If you properly employ the right-to-left method in the heat of the moment, you will be perceived as downgrading the significance of a tragedy. This is exactly the point, though.

  • p71, on the recency and availability biases, and on sounding like a cold-hearted monster: “We need to be especially wary of LIFO when we are employing the analytic process immediately following a traumatic or highly emotional event. If you properly employ the right-to-left method in the heat of the moment – after, for example, a horrific terror attack – you will be perceived as downgrading the significance of a tragedy. This is exactly the point, though: in the emotional period following a major event, whether it’s a terror tragedy or a significant error in your business processes, you have to balance the need to address the tragedy or the business error with an understanding of how it fits in context.”
  • p78, as if we needed another reminder that nothing good comes from watching talking heads on TV (this theme pops up a few times, as does the idea of hedgehogs and foxes), this time talking about the availability bias and how it’s used to simplify a situation: “TV is designed for fast entertainment, not slow analysis. Use this image to keep in mind the human tendency to answer complex questions by building analytic stories based on one dimension of a problem drawn from the most recent bit of data… That’s a compelling story but disastrous analysis.”
  • p78 continues, using an example of an analyzing the success prospects of an insurgency: “When you feel the urge to go down this path of least resistance, transitioning quickly from question to data and answer – or when you watch a colleague do so – take a moment out of your day, sit in front of a blank piece of paper, and ask yourself just two questions: Whether I think the insurgents are winning or losing, what are the six or eight or ten elements I think I need to understand to figure out how they’re doing? If I think those six or eight or ten are the key drivers to help me break down and assess the insurgents’ gains, why did I just base an answer on only one of them?”

Measuring Performance

“Experts are the best at explaining what is happening today, because they can trace history and current events and put them in context. But they are terrible at forecasting what tomorrow will bring, because they struggle to explain why their views of today will or won’t hold true tomorrow…The past is an anchor for most experts, leaving them trapped in knowledge and judgments about today while they struggle to see how life might change overnight.”

  • p82, reminiscent of The Black Swan and Superforecasting, on the expertise trap: “Because we have superior knowledge, then, what we say should pass for truth, and sometimes even wisdom. This logical misstep is where we get into trouble. It’s the experts Achilles’ heel, or what I’d call the expertise trap: experts are the best at explaining what is happening today, because they can trace history and current events and put them in context.
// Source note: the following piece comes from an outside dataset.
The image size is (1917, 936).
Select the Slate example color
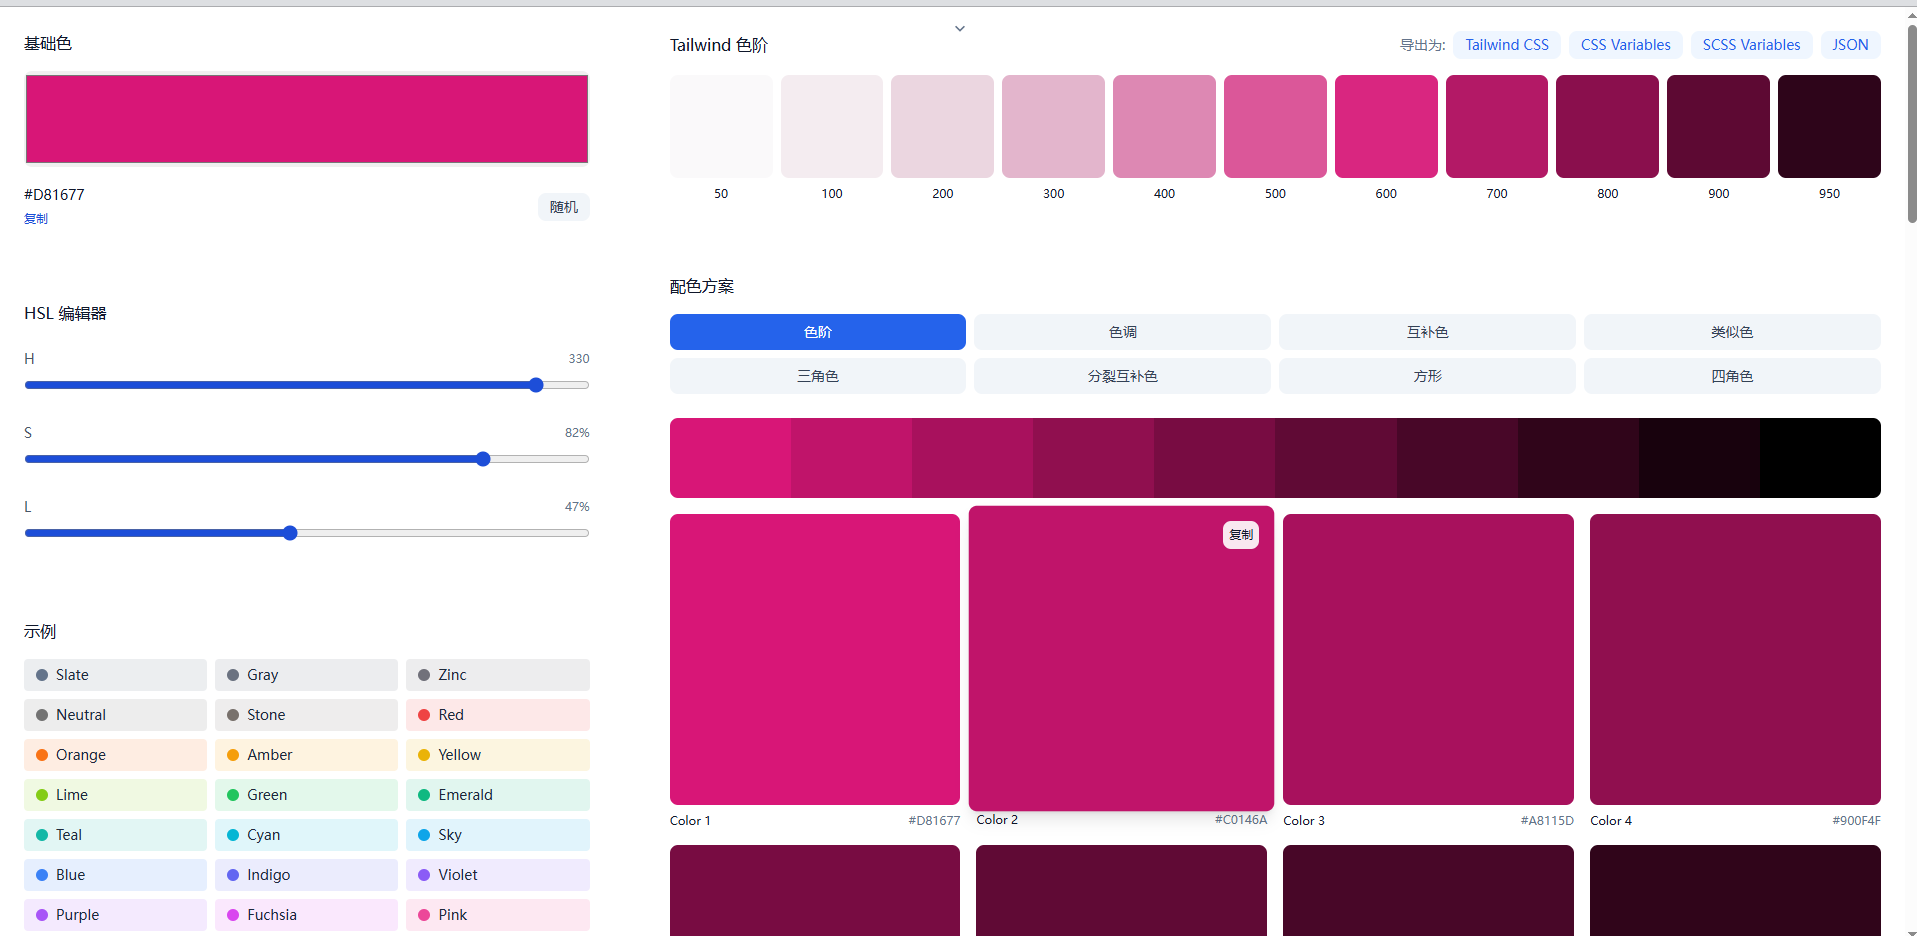click(x=115, y=675)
But they are terrible at forecasting what tomorrow will bring, because they struggle to explain why their views of today will or won’t hold true tomorrow.”
  • p83, reminiscent of some of the philosophical messages within Deep Thinking: “The past is an anchor for most experts, leaving them trapped in knowledge and judgments about today while they struggle to see how life might change overnight.”
  • p83: “Without a way to measure our judgments, we’re all prone to overconfidence.”
  • p85 provides us with a few initial steps to take if we want to or need to “take a hard, unvarnished look in the mirror”:
    • “We have to take the big step of not only judging but believing that we may not be the best at what we do… This process never ends.”
    • “We need to understand the expertise trap, accepting the fact that expertise about what happened yesterday isn’t nearly the same as analysis about tomorrow.”
    • “We have to be willing to go through the frustrating step of figuring out how to add measurements to analytic problems and judgments that lack clarity, measurements that will allow us to test ourselves as we attempt to limit bias.”
  • p95, and I’ve been guilty of this, myself: “…the approach in this book should lead you to be leery of experts who resist metrics because they insist that the measures are too subjective, or because the subject matter is too soft to be measured.”
  • p95: note to self
  • p99, with another practical, sensible tip: “At the outset of the metrics-setting process, we can help create the right environment by letting the experts set their own metrics.”
  • p101: “This raises the inevitable question we will turn to throughout this book: the importance of expertise, and the value of leavening that expertise with fresh perspectives. To add new perspectives, this process of setting guardrail metrics – of checking ourselves – argues for the inclusion of newer analysts, or even nonexperts, to ask different questions of analytic teams.”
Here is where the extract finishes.